The nature of intelligence changes with national security threats and the evolution of warfare. As old enemies fade and new ones emerge, intelligence adjusts to deal with new adversaries. Similarly, the march of technology changes the nature of warfighting, and intelligence incorporates new technologies and methodologies to adapt to the changing ways of war. But the intelligence community today is encountering a force for change that goes beyond evolutionary developments or geostrategic shifts.
Efforts to reshape the intelligence community have been in the forefront of government dialogue since the terrorist attacks of September 11, 2001. Most of these efforts have aimed at adjusting the intelligence community to accommodate the newly discovered threat of global terrorism. Among the many recommendations of the 9/11 Commission Report was to restructure the community under a single director of national intelligence. A key intended effect would be improved information sharing in this era of global terrorism.
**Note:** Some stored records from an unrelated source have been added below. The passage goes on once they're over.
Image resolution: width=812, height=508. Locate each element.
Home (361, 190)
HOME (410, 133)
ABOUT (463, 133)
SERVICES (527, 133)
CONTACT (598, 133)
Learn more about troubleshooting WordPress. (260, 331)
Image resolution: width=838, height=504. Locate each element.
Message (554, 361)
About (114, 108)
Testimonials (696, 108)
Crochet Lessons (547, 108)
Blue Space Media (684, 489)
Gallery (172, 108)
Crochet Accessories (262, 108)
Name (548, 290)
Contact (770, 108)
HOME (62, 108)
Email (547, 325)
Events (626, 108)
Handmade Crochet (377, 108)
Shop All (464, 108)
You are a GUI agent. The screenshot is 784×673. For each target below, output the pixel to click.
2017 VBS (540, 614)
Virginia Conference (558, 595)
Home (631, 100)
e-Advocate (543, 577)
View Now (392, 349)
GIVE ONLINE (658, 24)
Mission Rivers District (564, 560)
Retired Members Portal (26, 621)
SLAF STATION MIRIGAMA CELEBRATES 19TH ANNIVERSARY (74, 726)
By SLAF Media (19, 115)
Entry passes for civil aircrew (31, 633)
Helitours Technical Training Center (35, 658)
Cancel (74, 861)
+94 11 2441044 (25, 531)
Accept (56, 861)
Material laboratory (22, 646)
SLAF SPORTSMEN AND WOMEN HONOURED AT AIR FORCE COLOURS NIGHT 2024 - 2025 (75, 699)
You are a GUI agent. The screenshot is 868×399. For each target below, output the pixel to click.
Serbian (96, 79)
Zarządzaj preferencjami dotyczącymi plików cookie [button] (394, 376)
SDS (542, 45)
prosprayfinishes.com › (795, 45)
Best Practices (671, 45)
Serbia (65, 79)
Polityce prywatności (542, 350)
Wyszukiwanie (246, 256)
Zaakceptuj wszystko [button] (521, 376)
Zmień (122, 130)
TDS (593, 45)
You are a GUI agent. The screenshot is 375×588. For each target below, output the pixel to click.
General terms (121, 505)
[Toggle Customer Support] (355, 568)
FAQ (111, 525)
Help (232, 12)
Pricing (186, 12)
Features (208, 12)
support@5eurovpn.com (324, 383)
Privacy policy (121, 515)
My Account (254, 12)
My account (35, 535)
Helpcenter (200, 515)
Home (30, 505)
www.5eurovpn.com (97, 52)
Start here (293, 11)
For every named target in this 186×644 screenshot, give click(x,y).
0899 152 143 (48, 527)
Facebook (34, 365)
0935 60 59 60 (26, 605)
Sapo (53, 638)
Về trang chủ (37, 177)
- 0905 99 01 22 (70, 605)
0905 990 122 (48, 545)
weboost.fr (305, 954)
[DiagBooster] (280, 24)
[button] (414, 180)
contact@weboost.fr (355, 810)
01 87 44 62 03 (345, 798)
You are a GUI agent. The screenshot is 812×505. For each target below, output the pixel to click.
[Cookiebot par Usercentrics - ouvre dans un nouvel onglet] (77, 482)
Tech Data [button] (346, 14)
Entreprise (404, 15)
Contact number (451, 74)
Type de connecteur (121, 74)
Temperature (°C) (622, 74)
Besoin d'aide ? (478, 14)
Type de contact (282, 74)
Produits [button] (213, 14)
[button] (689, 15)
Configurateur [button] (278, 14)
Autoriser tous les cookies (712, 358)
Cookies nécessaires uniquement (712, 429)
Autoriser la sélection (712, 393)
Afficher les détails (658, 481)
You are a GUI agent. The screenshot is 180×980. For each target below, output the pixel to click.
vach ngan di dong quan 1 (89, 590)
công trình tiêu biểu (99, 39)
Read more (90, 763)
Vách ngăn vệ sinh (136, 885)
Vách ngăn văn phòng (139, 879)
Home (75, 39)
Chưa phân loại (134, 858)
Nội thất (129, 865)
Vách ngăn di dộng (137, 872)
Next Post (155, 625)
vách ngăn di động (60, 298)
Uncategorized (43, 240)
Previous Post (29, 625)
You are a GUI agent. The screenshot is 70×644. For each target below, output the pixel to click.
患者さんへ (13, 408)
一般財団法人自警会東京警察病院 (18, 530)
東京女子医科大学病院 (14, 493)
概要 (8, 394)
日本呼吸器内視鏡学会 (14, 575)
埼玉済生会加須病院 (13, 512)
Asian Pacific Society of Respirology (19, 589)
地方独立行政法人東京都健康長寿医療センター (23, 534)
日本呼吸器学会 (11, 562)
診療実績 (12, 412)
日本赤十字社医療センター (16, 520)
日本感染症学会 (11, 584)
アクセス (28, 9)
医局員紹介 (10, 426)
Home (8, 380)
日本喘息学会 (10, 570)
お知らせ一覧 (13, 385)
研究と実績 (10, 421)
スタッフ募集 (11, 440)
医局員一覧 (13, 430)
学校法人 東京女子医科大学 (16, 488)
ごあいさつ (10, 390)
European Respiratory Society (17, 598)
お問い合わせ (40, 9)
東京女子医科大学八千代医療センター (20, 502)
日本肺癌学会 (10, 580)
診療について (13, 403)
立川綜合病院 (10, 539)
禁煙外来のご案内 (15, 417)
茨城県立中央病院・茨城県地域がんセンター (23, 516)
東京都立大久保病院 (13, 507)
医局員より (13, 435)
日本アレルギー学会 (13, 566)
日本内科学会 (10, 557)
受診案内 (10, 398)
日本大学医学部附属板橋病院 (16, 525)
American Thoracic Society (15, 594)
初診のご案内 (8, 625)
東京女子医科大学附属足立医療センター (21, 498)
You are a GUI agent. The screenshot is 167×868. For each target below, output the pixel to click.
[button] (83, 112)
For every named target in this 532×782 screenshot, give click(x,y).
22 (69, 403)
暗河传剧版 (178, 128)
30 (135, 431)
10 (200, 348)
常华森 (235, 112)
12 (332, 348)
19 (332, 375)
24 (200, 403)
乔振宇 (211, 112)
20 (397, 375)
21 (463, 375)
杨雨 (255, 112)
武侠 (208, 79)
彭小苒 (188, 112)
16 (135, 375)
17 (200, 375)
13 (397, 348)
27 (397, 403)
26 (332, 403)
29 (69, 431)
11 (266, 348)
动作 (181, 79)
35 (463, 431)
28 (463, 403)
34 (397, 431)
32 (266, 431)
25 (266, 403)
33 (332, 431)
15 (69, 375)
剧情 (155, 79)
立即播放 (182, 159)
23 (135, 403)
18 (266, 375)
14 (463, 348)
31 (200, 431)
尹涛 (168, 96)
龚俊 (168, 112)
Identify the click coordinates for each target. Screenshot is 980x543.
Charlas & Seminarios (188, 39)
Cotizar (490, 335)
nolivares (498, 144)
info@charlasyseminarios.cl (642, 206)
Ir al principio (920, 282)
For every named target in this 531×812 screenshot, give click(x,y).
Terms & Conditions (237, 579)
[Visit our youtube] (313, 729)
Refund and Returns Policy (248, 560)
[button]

But the changes that the intelligence community is impelled to undergo are much greater than establishing new lines of communication across interagency lines. As important as that is, much more vital to the effectiveness of the intelligence community is the need to change to meet the onrushing future in this information age. The two concepts are both connected and independent.
Information technologies are proving vital to terrorists as they attempt to carry out attacks from diverse locations around the globe. Whether recruiting, funding, exercising command and control or collecting information, terrorists have taken note of the information revolution and are exploiting its aspects. Intelligence must both track and counter that exploitation.